How about manipulating the DOM (including the canvas with or without WebGL) from a “headless” Java applet? Of course, it would not get around the need for the user to have a current JRE, but it may work around JavaScript’s performance, if that is the performance bottleneck at the client and not the DOM itself, as well as (possibly) the applet loading time. It is possible right now, but currently applets require AWT. Perhaps with the new AWT-free plugin scheduled for Java 7 this would be an interesting solution.
Manipulating the DOM using the Java language isn’t fun, but perhaps with a different JVM language, like Visage, it could be done as well as with JavaScript or even better.

We are dead busy with the x64 port right now, or, more precisely, with paying down the principal of the technical debt accrued for 10 years… But I can tell you that ARM is likely to be the next target, especially if Microsoft keeps its promise to make Windows available on that platform.

Full-fledged iOS port is a different story though.

Dmitry Leskov
Excelsior LLC

Not sure how profitable it’d be (compared to how much it’d cost to develop) but targeting apple platforms could be pretty cool, especially considering their recent anti-vm stance. Excelsior Jet could get a monopoly to becoming the only way to get java apps on iOS and the Mac App Store :slight_smile:

Many developers would rather just write a game/app once (Android and iOS) and java looks like a perfect fit if the above worked.

You nailed it!

The problem is not the compiler, it is the standard library, specifically AWT native methods and L&F. Your app does not only have to be compiled down to native code, it must also look and feel native in order to get accepted in the iOS App Store.

For Windows and Linux, we just use the licensed reference implementation of the standard library.
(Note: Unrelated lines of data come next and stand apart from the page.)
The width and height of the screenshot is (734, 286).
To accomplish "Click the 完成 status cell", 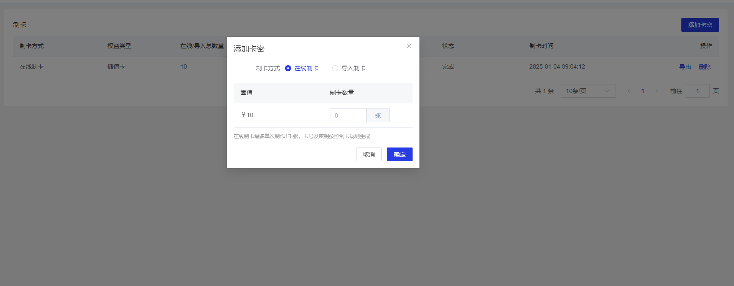I will point(448,66).
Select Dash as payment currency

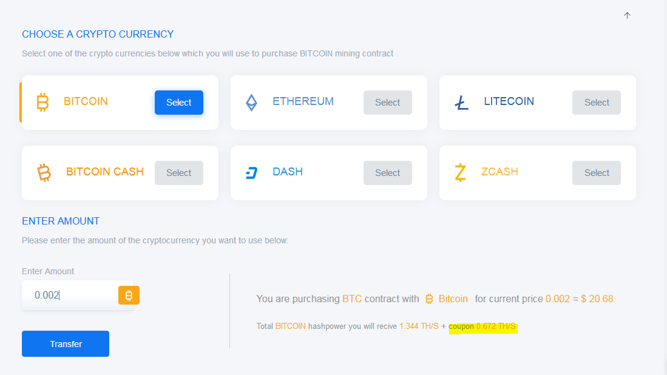pyautogui.click(x=387, y=173)
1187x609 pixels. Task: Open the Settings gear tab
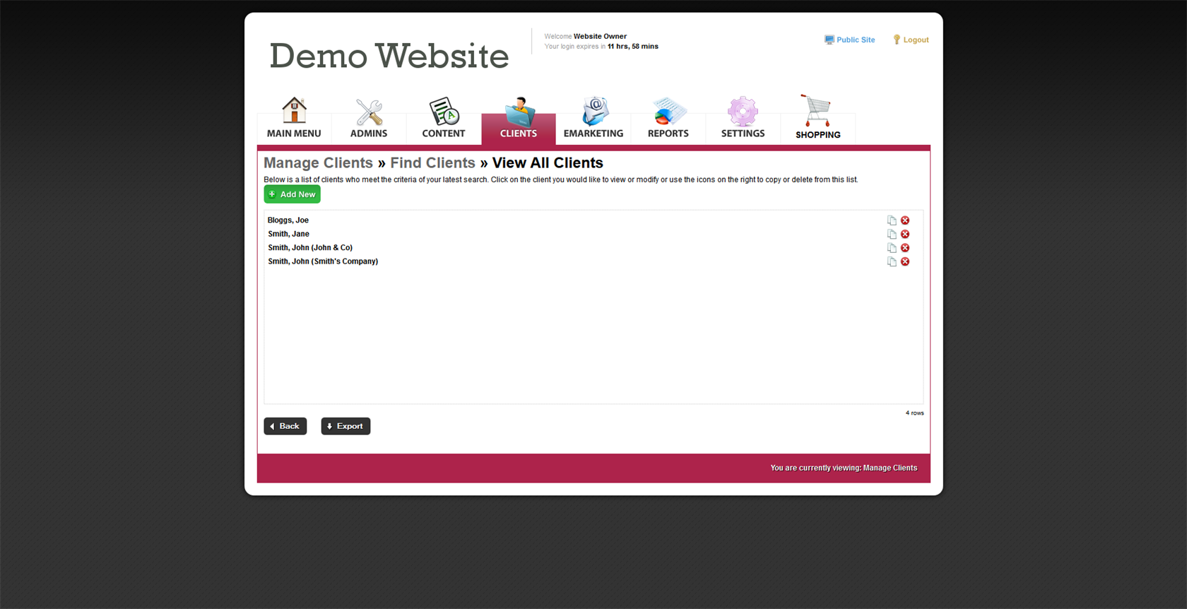click(x=743, y=119)
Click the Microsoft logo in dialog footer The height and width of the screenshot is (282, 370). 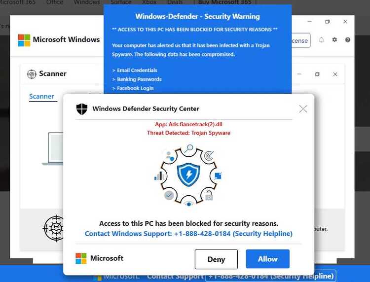(x=81, y=258)
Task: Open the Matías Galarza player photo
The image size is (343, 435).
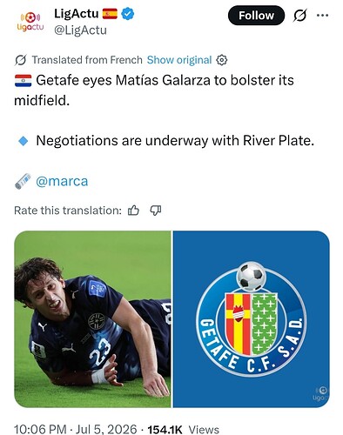Action: [x=92, y=319]

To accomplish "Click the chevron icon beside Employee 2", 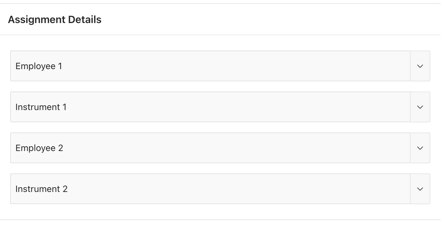I will coord(420,148).
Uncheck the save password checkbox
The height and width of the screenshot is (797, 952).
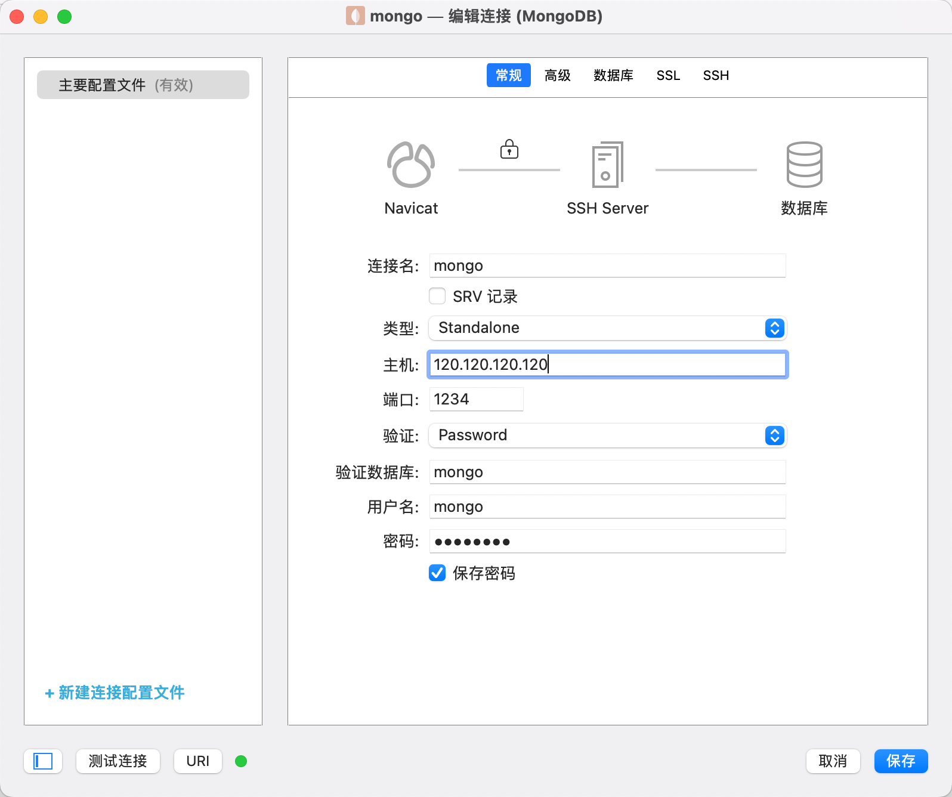(437, 573)
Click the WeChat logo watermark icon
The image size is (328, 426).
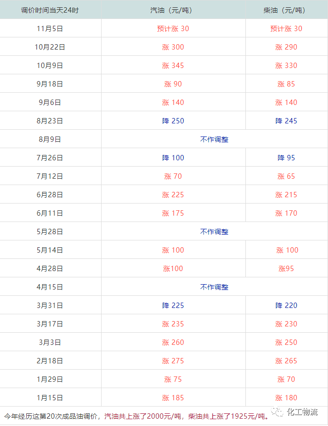(278, 412)
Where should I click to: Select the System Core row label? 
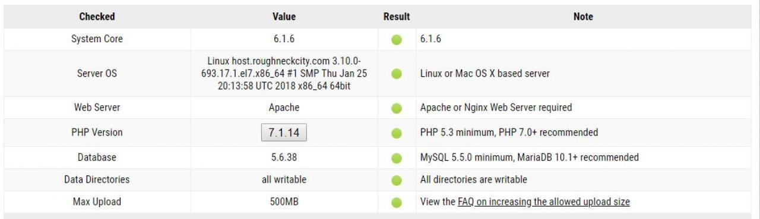[x=97, y=39]
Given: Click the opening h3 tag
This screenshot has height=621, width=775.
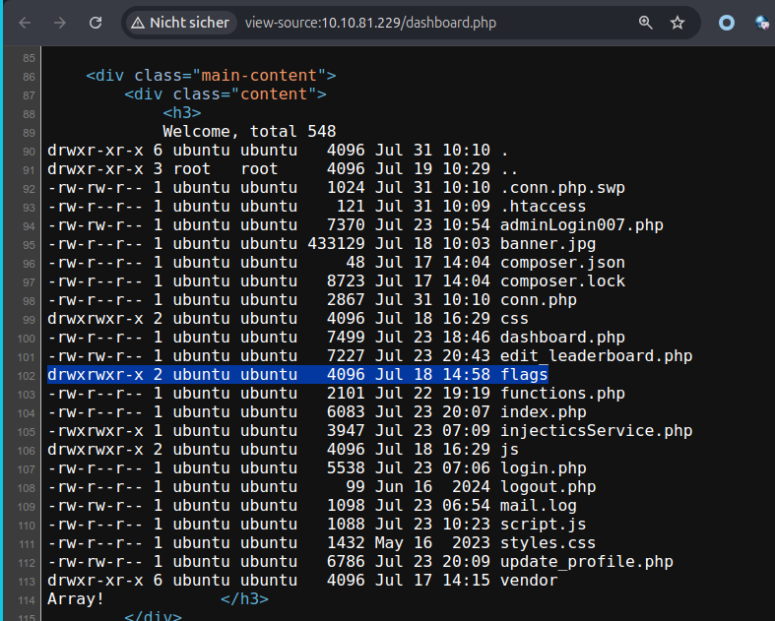Looking at the screenshot, I should 182,113.
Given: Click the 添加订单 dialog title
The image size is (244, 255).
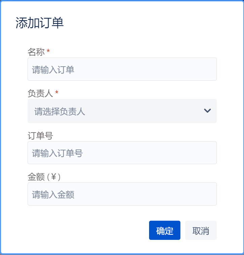Looking at the screenshot, I should click(40, 23).
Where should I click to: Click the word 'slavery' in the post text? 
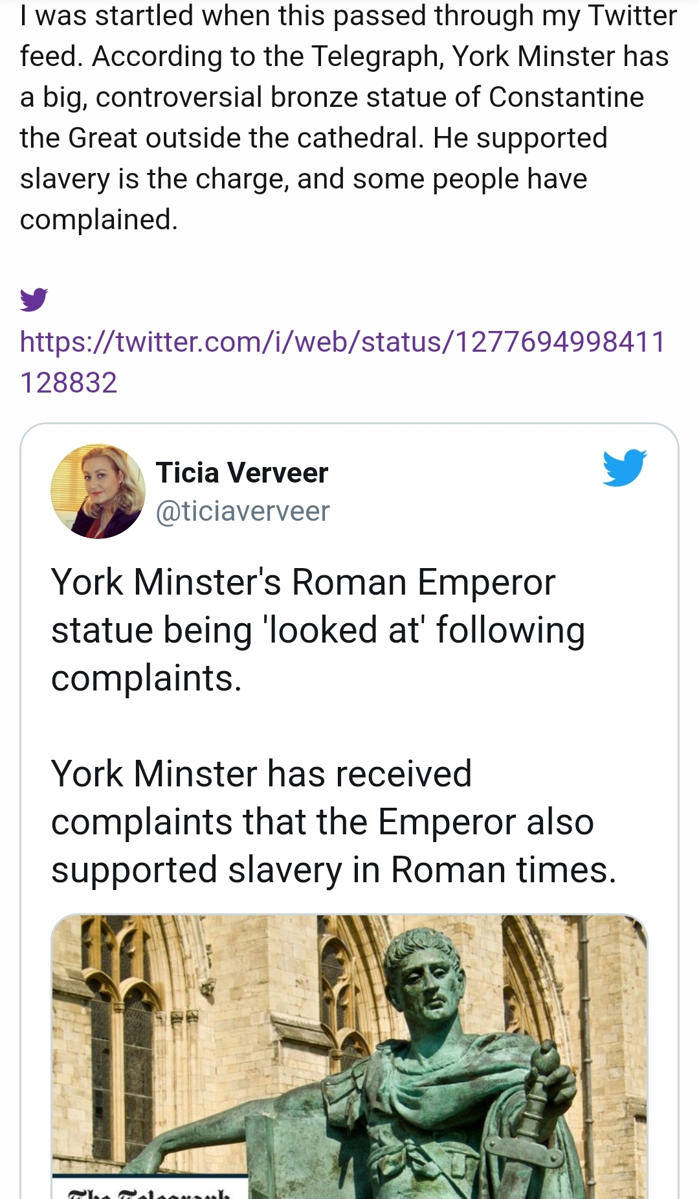click(65, 179)
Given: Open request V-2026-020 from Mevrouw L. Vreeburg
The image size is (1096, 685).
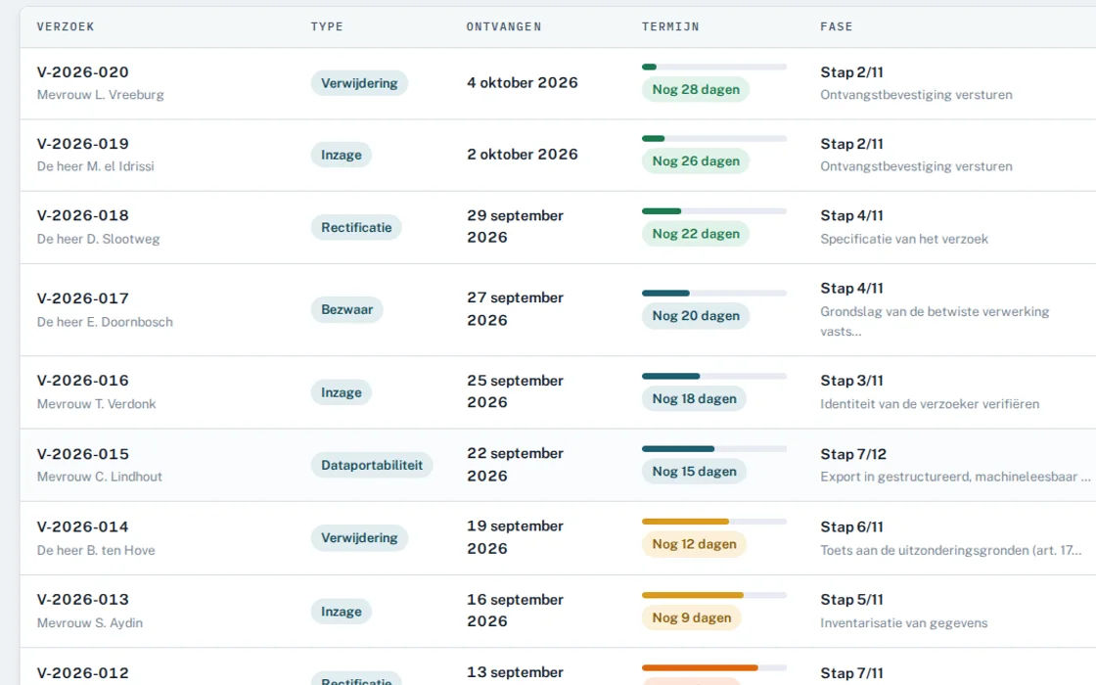Looking at the screenshot, I should pos(558,83).
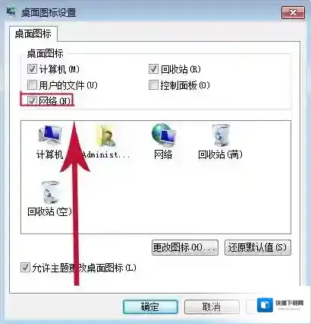The width and height of the screenshot is (311, 324).
Task: Click the dialog title bar icon
Action: (x=11, y=12)
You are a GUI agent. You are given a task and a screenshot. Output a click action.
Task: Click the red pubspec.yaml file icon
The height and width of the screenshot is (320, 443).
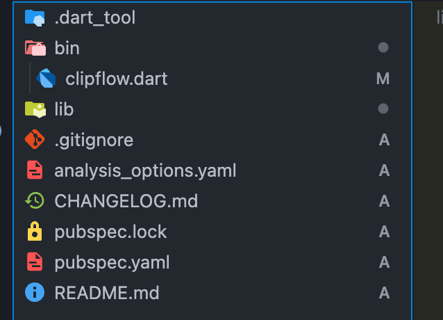pos(35,262)
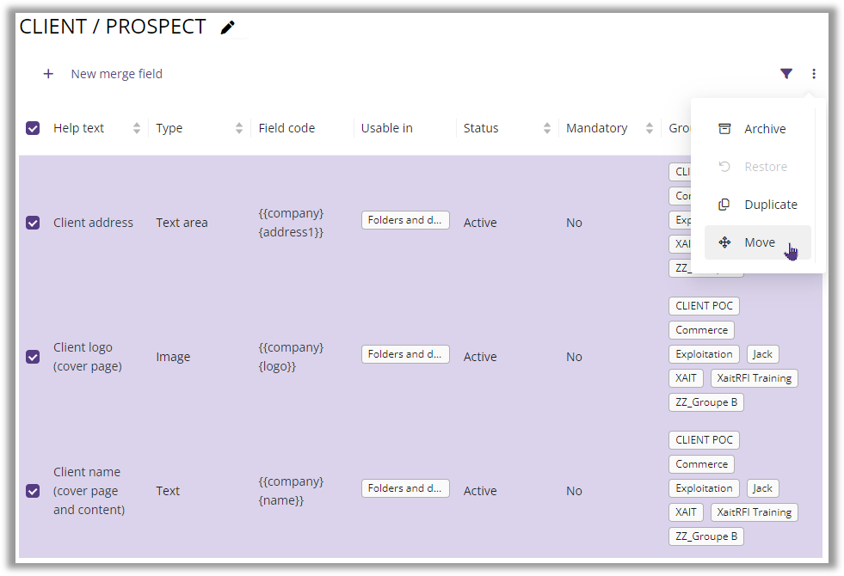The height and width of the screenshot is (576, 844).
Task: Open the New merge field link
Action: click(116, 74)
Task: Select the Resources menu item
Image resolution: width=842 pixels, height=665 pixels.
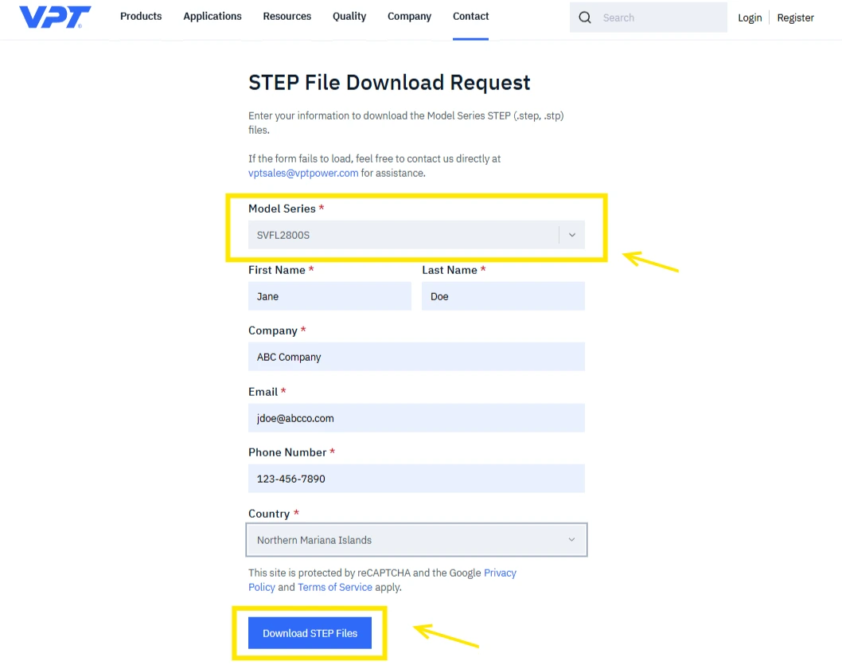Action: coord(287,16)
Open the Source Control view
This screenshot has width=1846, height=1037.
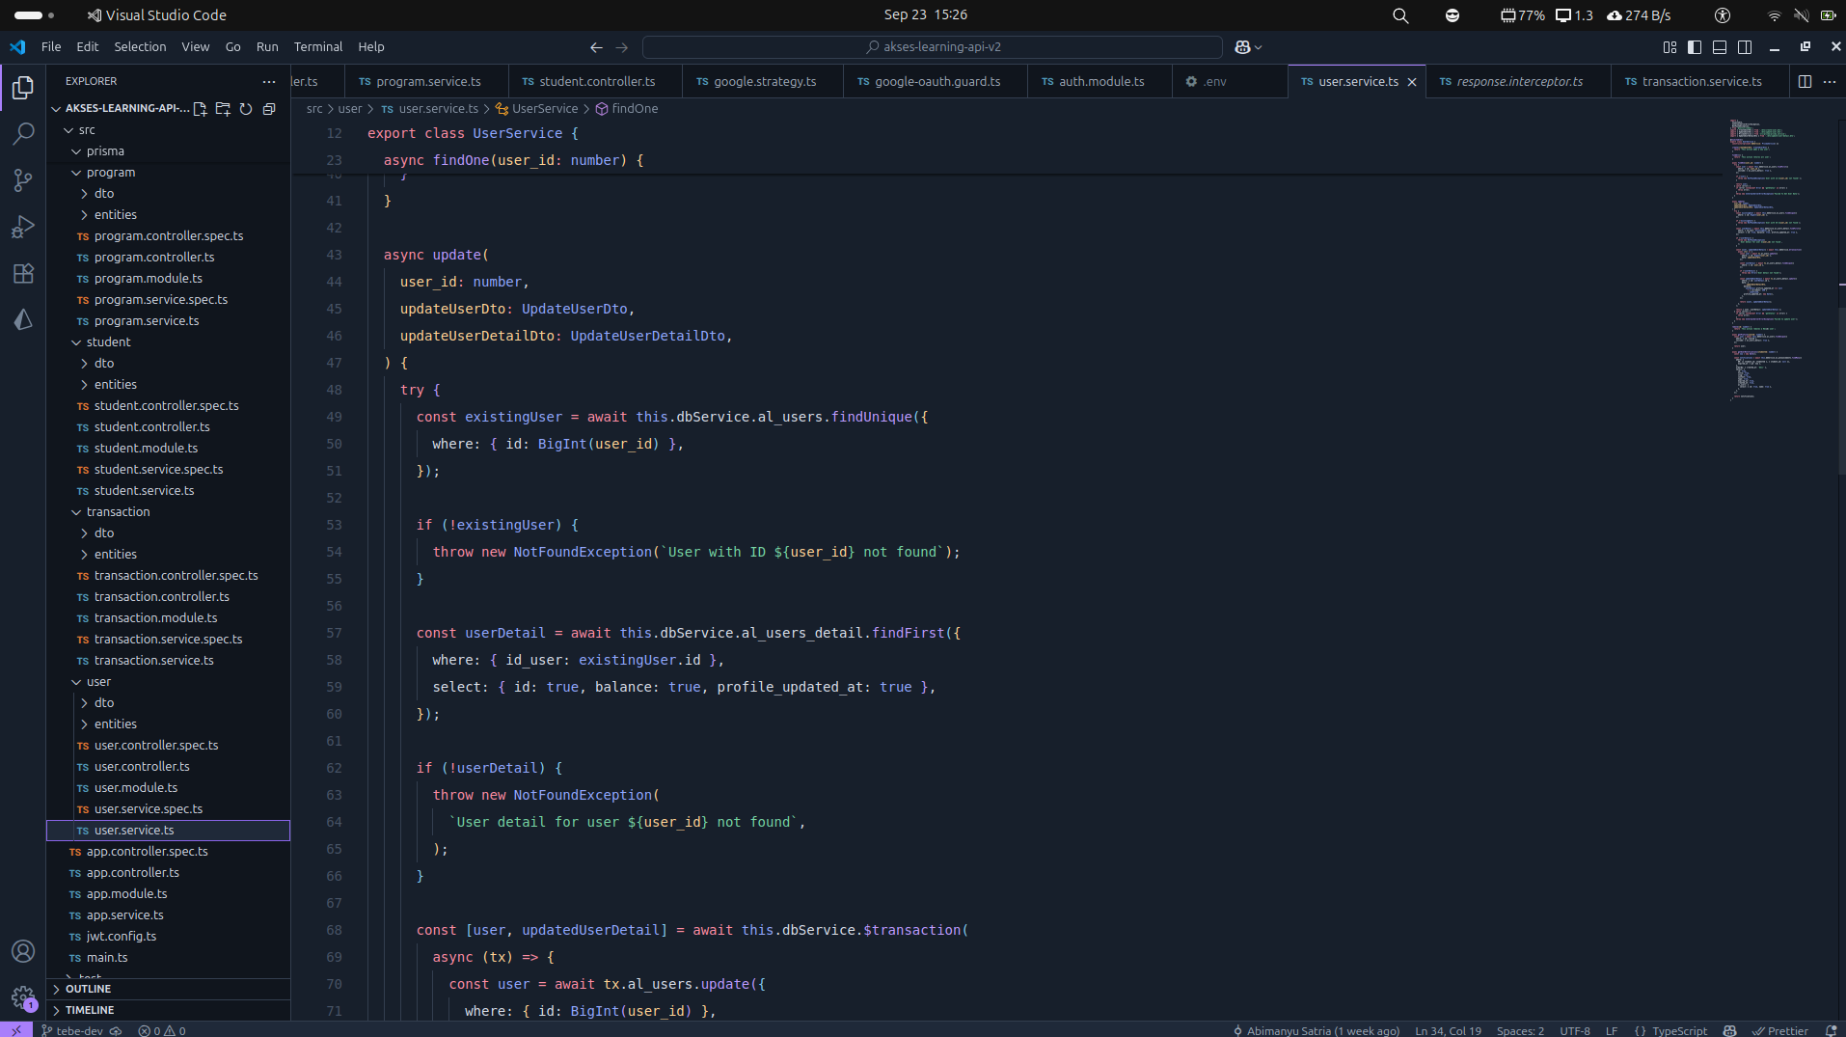tap(23, 180)
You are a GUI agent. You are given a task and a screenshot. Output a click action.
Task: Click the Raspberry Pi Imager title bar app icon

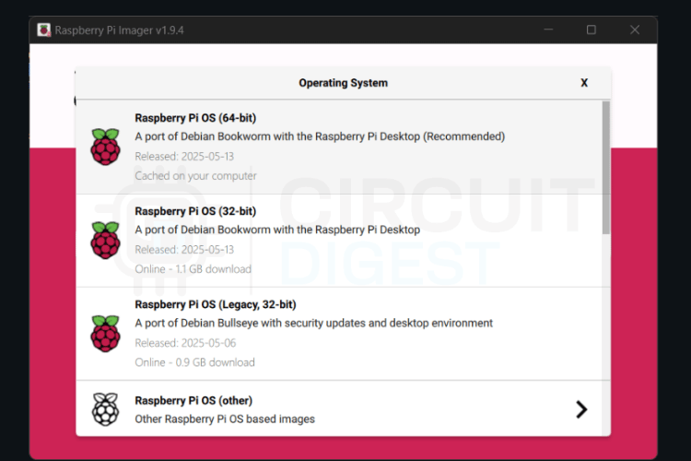pos(43,30)

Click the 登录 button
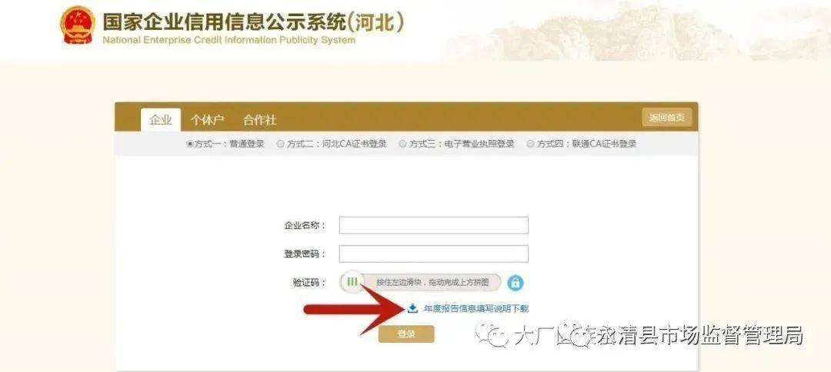click(406, 334)

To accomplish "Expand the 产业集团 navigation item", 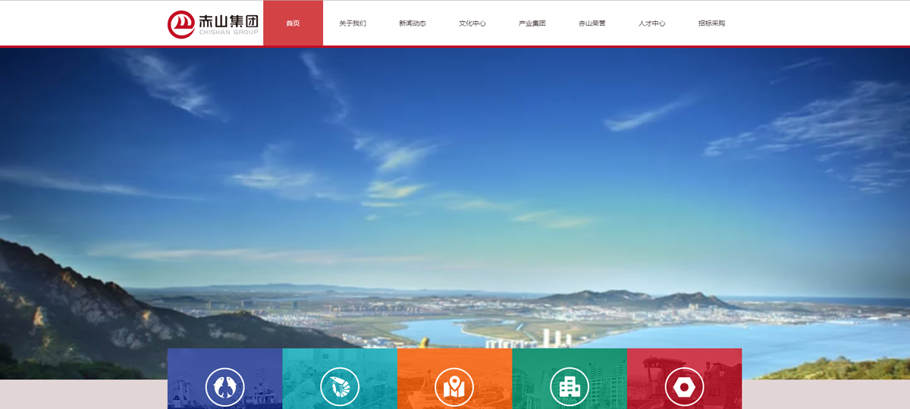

It costs us a hefty sum of money each year, but it is exactly the same code that Sun/Oracle ships alongside the HotSpot VM, so we get as close to 100% compatibility as possible. “Excelsior JET for Mac OS X” has been the #1 feature request ever since Apple’s switch to Intel CPUs, but the costs of porting AWT over to Cocoa and reproducing Apple’s L&F still looked prohibitive. Maybe something will change as a result of Apple contributing to OpenJDK, but we may face a license incompatibility then…

Aha!

…LWJGL based apps though are nice and easy for you to deal with though :slight_smile: We’ll take care of the iOS interface bit. If you could just make JET spit out a .so we can call into from a stub…

Cas :slight_smile:

Well, a headless port (that is, without screen/mouse/keyboard related parts of the library/runtime) is indeed permitted by the Java license, and we may start with just that on ARM/Linux anyway. An iOS port should not be that difficult then.

Field of use may be a problem though - Java SE is still not permitted on cellphones, and its usage on devices other than general purpose PCs and servers is subject to royalties… I expect the former to change at some point as the line between cellphones and everything else has been blurred by tablets and such.

LWJGL + a headless port should be more then enough for any type of game.

LWJGLJogAmp or LWJGL + a headless port should be more then enough for any type of game.

I thought JogAmp rather required AWT to work?

Cas :0

+1 for JET on ARM. Kev is currently looking into XMLVM which is of course far, far, FAR behind anything excelsior has to offer. However, with their upcoming C backend it seems feasible to at least create small GLES games.